The Antirrhinum commonly known as snapdragon is a fascinating flowering plant often used in genetic studies. One of the most intriguing experiments involves crossing a red Antirrhinum with a white Antirrhinum to observe flower color inheritance.
This cross does not follow the simple Mendelian dominant-recessive pattern. Instead it exhibits a phenomenon known as incomplete dominance where the offspring have an intermediate color rather than expressing the dominant trait fully.

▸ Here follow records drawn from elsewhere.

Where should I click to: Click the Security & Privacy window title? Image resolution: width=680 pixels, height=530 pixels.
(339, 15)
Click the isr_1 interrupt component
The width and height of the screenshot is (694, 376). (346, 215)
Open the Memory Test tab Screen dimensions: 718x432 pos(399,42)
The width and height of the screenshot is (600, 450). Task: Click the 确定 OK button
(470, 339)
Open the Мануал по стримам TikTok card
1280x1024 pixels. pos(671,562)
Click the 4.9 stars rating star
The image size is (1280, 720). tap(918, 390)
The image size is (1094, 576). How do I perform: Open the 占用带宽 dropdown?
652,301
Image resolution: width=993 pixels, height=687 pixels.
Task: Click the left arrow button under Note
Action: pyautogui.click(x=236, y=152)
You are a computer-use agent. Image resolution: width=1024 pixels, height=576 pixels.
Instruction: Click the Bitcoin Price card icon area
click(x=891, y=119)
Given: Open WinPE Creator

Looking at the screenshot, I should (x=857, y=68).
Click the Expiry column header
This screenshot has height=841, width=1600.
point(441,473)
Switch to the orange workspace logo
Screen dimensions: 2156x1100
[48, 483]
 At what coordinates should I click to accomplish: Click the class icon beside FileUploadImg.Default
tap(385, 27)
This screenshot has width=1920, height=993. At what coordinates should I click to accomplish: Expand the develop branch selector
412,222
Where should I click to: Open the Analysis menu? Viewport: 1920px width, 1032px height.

In this topic we will explore:
- The genetic principles behind this cross
- The expected flower colors in the offspring
- How incomplete dominance works
- The significance of this cross in genetics
Understanding Incomplete Dominance
What Is Incomplete Dominance?
Incomplete dominance is a type of genetic inheritance where the heterozygous offspring show a blended or intermediate trait rather than fully expressing one dominant allele.
In the case of Antirrhinum (snapdragon) flowers:
- Red flowers (RR) have two dominant alleles for red pigmentation.
- White flowers (WW) have two recessive alleles producing no pigment.
- When a red (RR) snapdragon is crossed with a white (WW) snapdragon the result is a pink (RW) snapdragon.
How Does This Differ from Complete Dominance?
In complete dominance the dominant allele fully expresses itself in the heterozygous condition. For example in pea plants studied by Gregor Mendel purple flowers (dominant) completely masked the presence of white flowers (recessive).
In contrast with incomplete dominance:
- The dominant allele does not completely override the recessive allele.
- Instead of red or white the offspring appear pink a mixture of both parent traits.
Genetic Cross of Red and White Antirrhinum
To understand this cross let’s analyze the genetic combination using a Punnett square.
Parental Cross (P Generation)
- Red Antirrhinum (RR) × White Antirrhinum (WW)
F1 Generation (First Filial Generation)
Each parent contributes one allele to the offspring:
| R | R | |
|---|---|---|
| W | RW | RW |
| W | RW | RW |
Result: 100% Pink (RW) snapdragons.
F2 Generation (Second Filial Generation)
If two F1 pink snapdragons (RW) are crossed:
| R | W | |
|---|---|---|
| R | RR | RW |
| W | RW | WW |
Result:
- 25% Red (RR)
- 50% Pink (RW)
- 25% White (WW)
This means that the pink snapdragons from F1 can produce red pink and white flowers in the F2 generation in a 1:2:1 ratio.
Why Does This Happen? The Role of Pigments
The color of Antirrhinum flowers is determined by pigments called anthocyanins.
- Red flowers (RR): Produce a high amount of anthocyanin.
- White flowers (WW): Lack anthocyanin production leading to no color.
- Pink flowers (RW): Produce an intermediate amount of anthocyanin leading to a pink shade.
Since the RW genotype does not have enough pigment to make a fully red flower the result is an intermediate pink color.
Significance of the Red × White Antirrhinum Cross
1. Demonstrating Incomplete Dominance
This cross is a classic example of incomplete dominance where neither allele completely dominates over the other.
2. Challenging Traditional Mendelian Genetics
While Mendelian inheritance explains dominant and recessive traits incomplete dominance adds another layer of genetic variation in plants and animals.
3. Practical Applications in Horticulture
- Understanding flower color inheritance helps breeders develop new snapdragon colors.
- Hybridization techniques use incomplete dominance to create aesthetic variations in flowers.
Other Examples of Incomplete Dominance in Nature
The red × white Antirrhinum cross is not the only example of incomplete dominance. Other cases include:
1. Andalusian Chickens
When black-feathered chickens are crossed with white-feathered chickens the result is a blue-grey feathered hybrid.
2. Japanese Four O’Clock Flowers (Mirabilis jalapa)
Crossing red and white flowers results in pink offspring just like in snapdragons.
3. Human Hair Type
Straight-haired parents (SS) crossed with curly-haired parents (CC) can produce children with wavy hair (SC).
The cross between a red and white Antirrhinum flower is a perfect example of incomplete dominance where the offspring exhibit a blended trait (pink flowers) instead of expressing one dominant trait.
Through this cross we learn:
- Genetics is more complex than simple dominance-recessive patterns.
- Flower color inheritance in snapdragons follows a 1:2:1 ratio in the F2 generation.
- Incomplete dominance plays a key role in plant breeding and genetic studies.
This fascinating genetic principle extends beyond plants and can be observed in various organisms making it an essential concept in biology.